VT Can Help Stroke Patients

Stroke patients should consider visiting a Behavioral Optometrist as part of their rehab. It may sound unusual, but it’s effective.

Dr. Rick Graebe, a Behavioral Optometrist in Versailles, uses the specialized treatment of Vision Therapy to help stroke patients.

Why is Vision Therapy successful? Strokes affect the brain, and 70% of the brain is involved in the vision process, Dr Graebe says.

Stroke patients may suffer from the following:

  • Eye tracking problems that affect reading
  • Reduced visual-spatial judgment that affects driving and balance
  • Visual field defects in which patients lose part of their field of vision.

Dr. Graebe routinely treats severe stroke patients who have been recommended for rehab.

Others may show symptoms but not realize they have suffered a minor stroke.

Older adults in particular may notice problems with driving and their balance but receive clean bills of health after routine exams.

Patients who visit Dr. Graebe and learn there is treatment for their vision problems often express relief.

“Patients say, ‘Thank heavens. I thought I was going crazy.

“I knew something was wrong, but the doctors said I was OK,’” Dr. Graebe said.

Vision Therapy works because the treatment involves not only the eyes but the body and the brain.

◆ EXERCISE BRIEF ◆
List every problem the vision therapy article says stroke patients may suffer from in its bulleted list.

◆ DATASET ENTRIES ◆
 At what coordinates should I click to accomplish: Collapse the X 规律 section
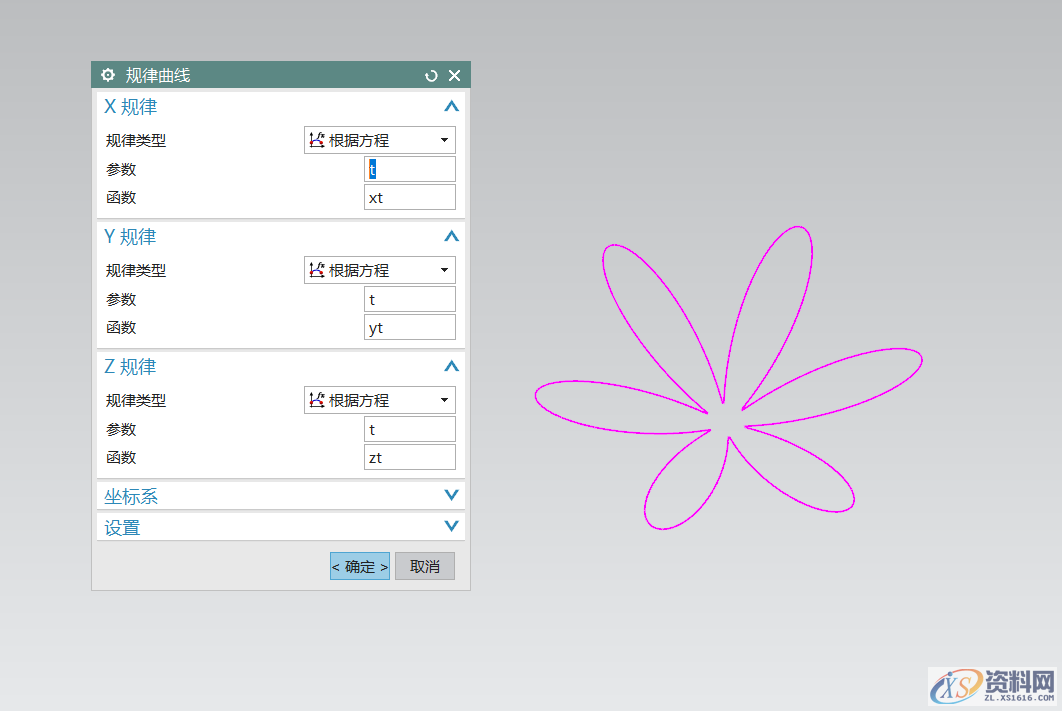(x=451, y=106)
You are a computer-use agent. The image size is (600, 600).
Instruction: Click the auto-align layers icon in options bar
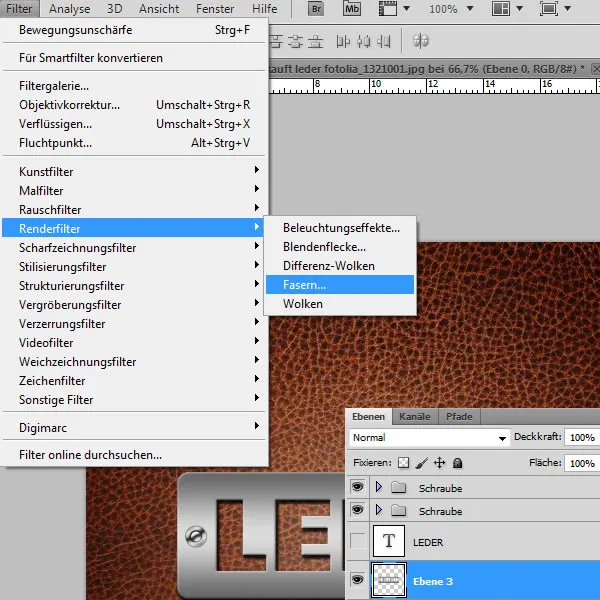pyautogui.click(x=421, y=42)
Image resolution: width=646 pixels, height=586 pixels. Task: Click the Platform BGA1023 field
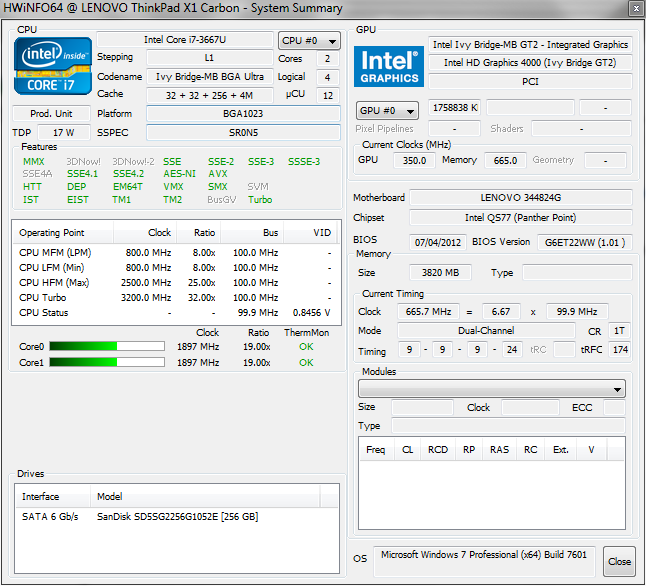[x=243, y=114]
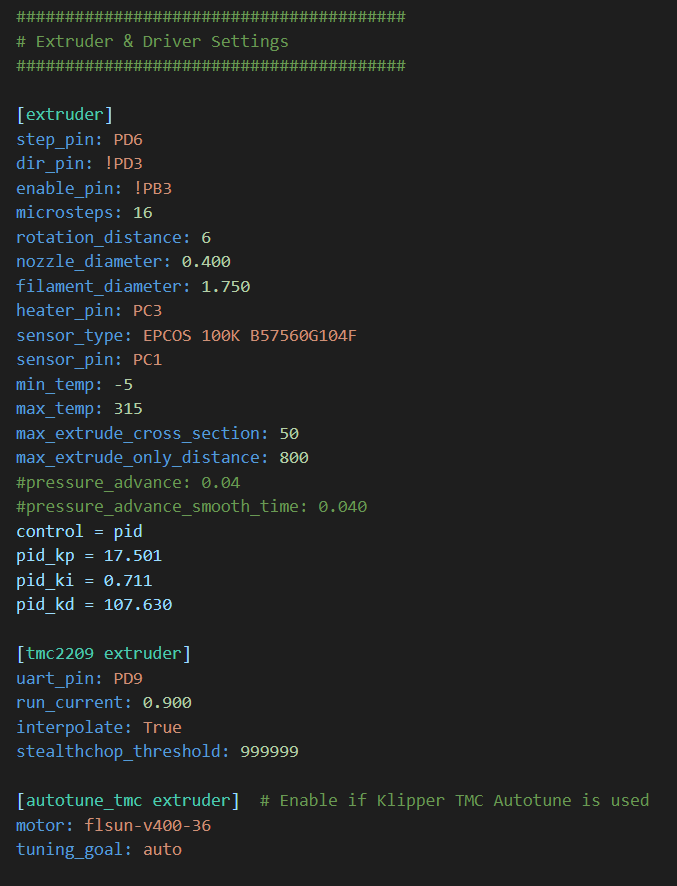The width and height of the screenshot is (677, 886).
Task: Click the dir_pin value !PD3
Action: click(x=123, y=163)
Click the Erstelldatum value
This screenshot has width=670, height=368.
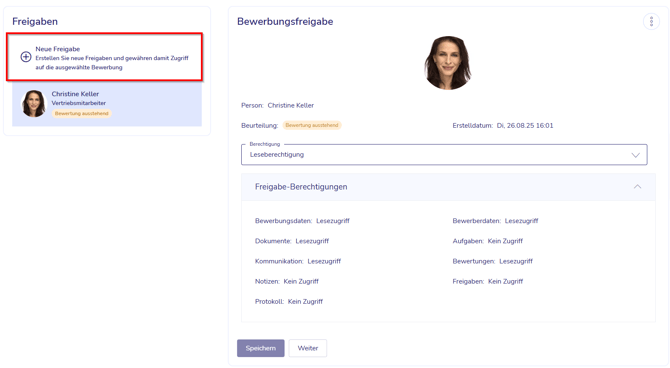(x=525, y=126)
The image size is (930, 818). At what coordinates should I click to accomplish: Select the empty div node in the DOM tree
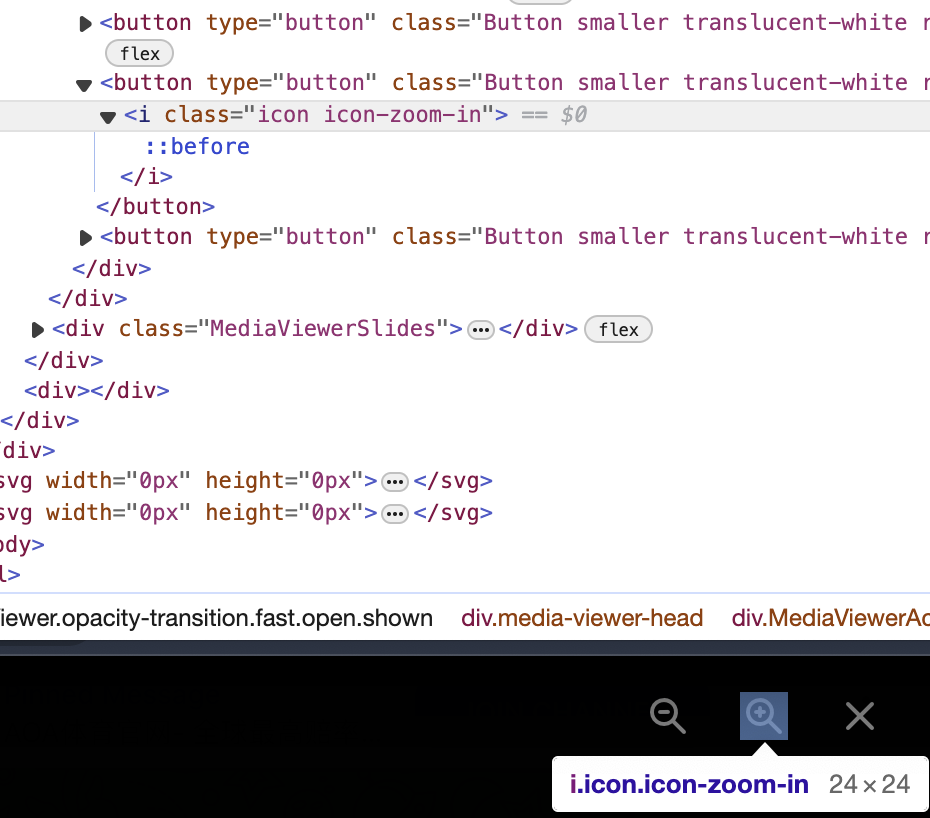(97, 390)
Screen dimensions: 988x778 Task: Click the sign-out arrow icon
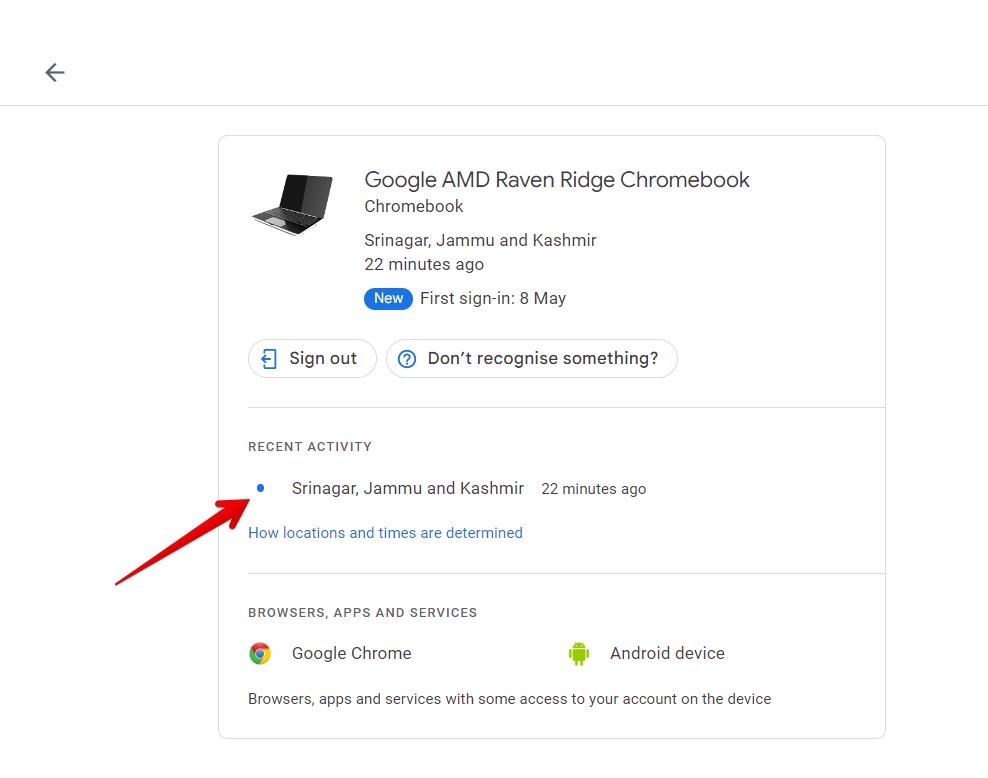(x=268, y=358)
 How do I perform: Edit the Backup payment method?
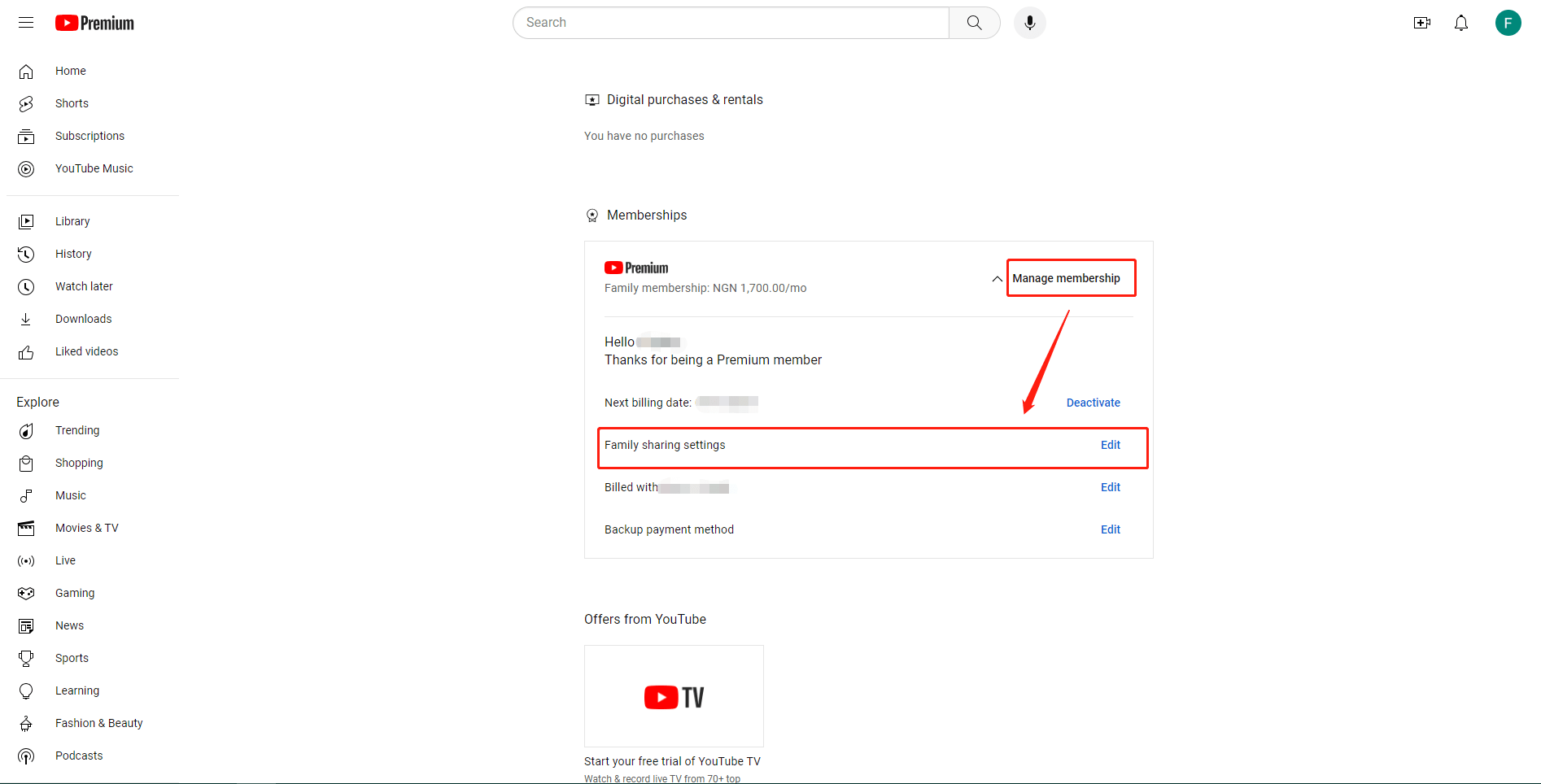(1110, 529)
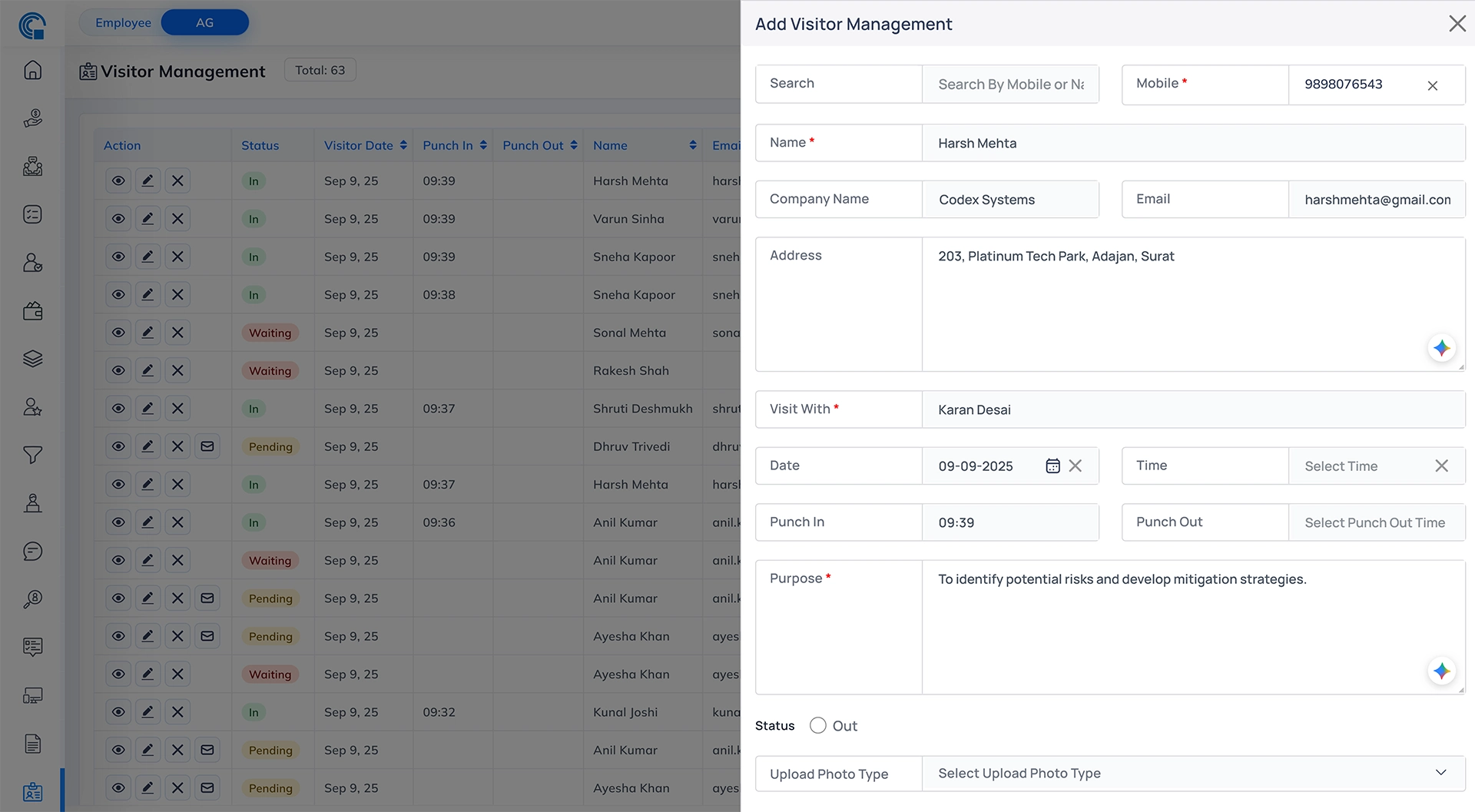This screenshot has height=812, width=1475.
Task: View Rakesh Shah visitor details eye icon
Action: pyautogui.click(x=118, y=370)
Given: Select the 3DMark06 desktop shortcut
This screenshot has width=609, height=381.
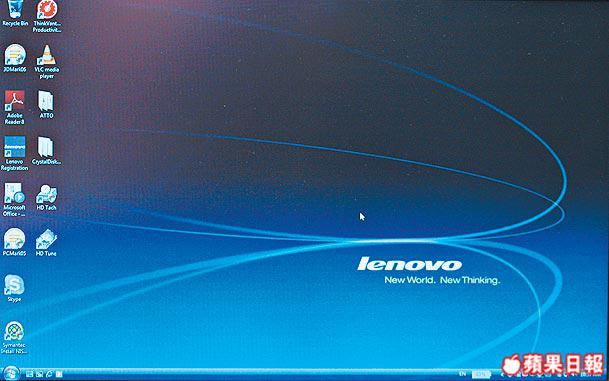Looking at the screenshot, I should tap(15, 58).
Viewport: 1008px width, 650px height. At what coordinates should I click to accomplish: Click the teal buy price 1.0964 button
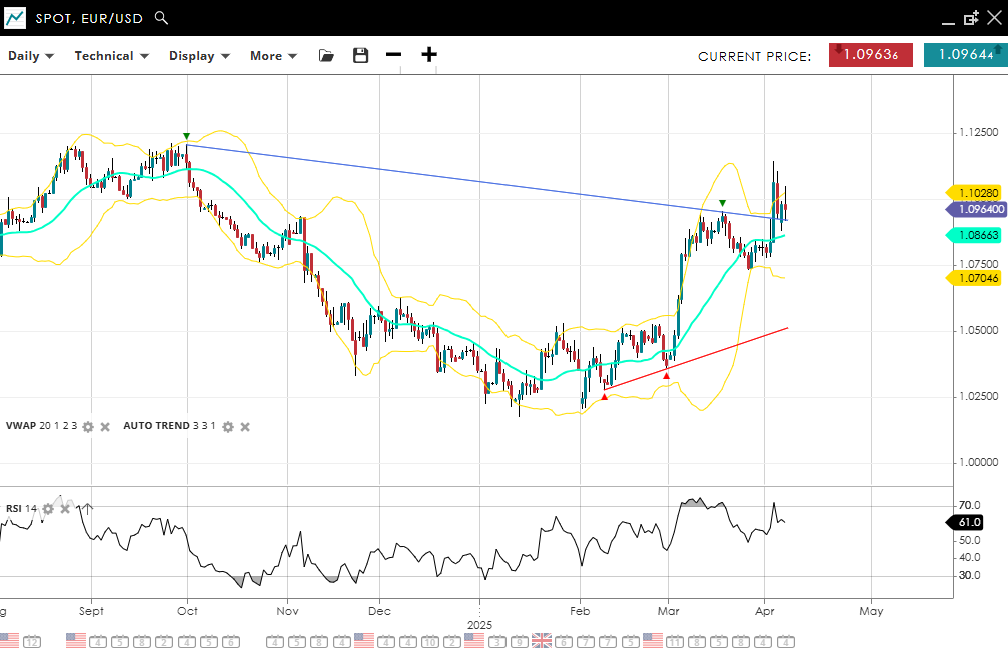pyautogui.click(x=964, y=55)
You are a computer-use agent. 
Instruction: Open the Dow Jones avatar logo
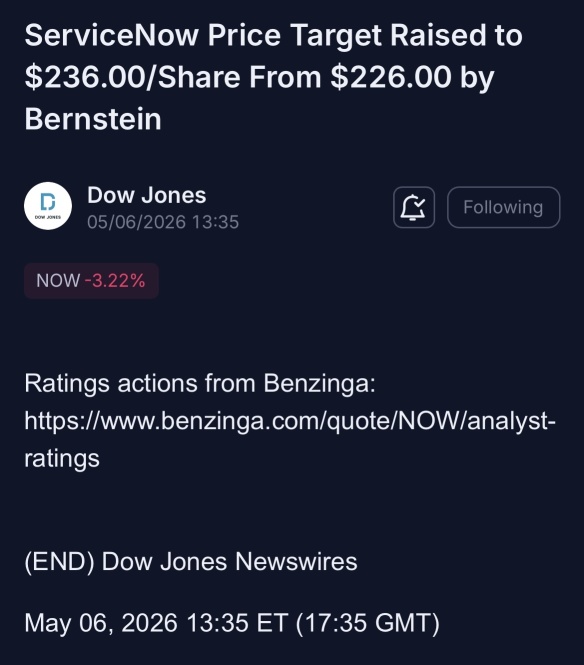tap(48, 206)
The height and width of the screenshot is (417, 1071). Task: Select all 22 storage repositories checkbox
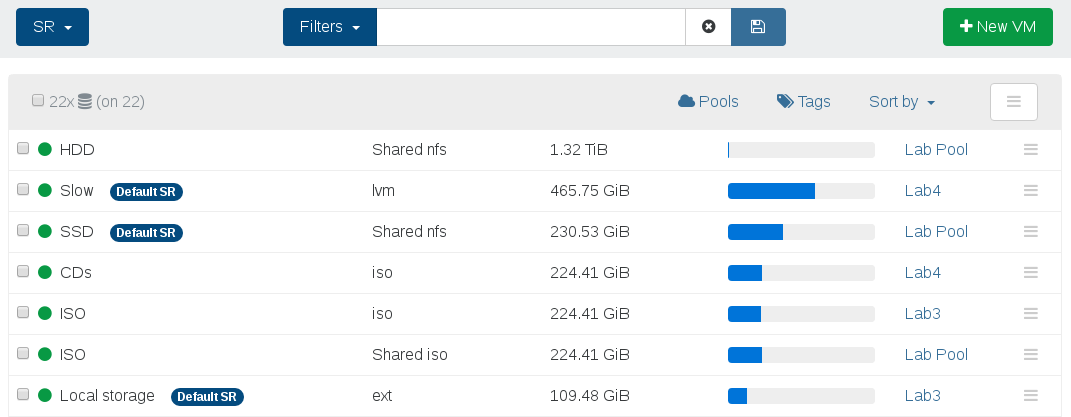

◆ SOLUTION BELOW ◆
- Eye tracking problems that affect reading
- Reduced visual-spatial judgment that affects driving and balance
- Visual field defects in which patients lose part of their field of vision